# Toyota Prius hybrid 2021



## denverubergrl (Oct 4, 2021)

I get nearly 800 miles to one tank of gas.


----------



## TomTheAnt (Jan 1, 2019)

Cool story, brah!


----------



## Classified (Feb 8, 2018)

This is normal 😂 🤦‍♂️ Reason why most of us have been driving hybrids for years


----------



## ANThonyBoreDaneCook (Oct 7, 2019)




----------



## elelegido (Sep 24, 2014)

denverubergrl said:


> I get nearly 800 miles to one tank of gas.


Well, it's a hybrid. That's the idea, isn't it?

🤷‍♂️


----------



## ScoobyDooFan (Oct 25, 2021)

Is it a plug in hybrid? It’s impressive it it’s not, but still great if it’s a plug in


----------



## Johnny Mnemonic (Sep 24, 2019)

denverubergrl said:


> I get nearly 800 miles to one tank of gas.


Dear God, I hope you're joking about doing Uber in a brand new car.

Let me guess, did you finance it with a "sweet" deal?


----------



## _Tron_ (Feb 9, 2020)

Having a new car works for me.

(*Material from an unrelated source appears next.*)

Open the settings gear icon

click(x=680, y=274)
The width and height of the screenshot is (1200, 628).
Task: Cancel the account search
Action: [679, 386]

Monthly fuel bill is currently $0.
$355 /month.


----------



## Classified (Feb 8, 2018)

_Tron_ said:


> Having a new car works for me. Monthly fuel bill is currently $0.
> $355 /month.
> 
> View attachment 636164


$355 a month, that’s more than I spend on fuel a month


----------



## ScoobyDooFan (Oct 25, 2021)

Johnny Mnemonic said:


> Dear God, I hope you're joking about doing Uber in a brand new car.
> 
> Let me guess, did you finance it with a "sweet" deal?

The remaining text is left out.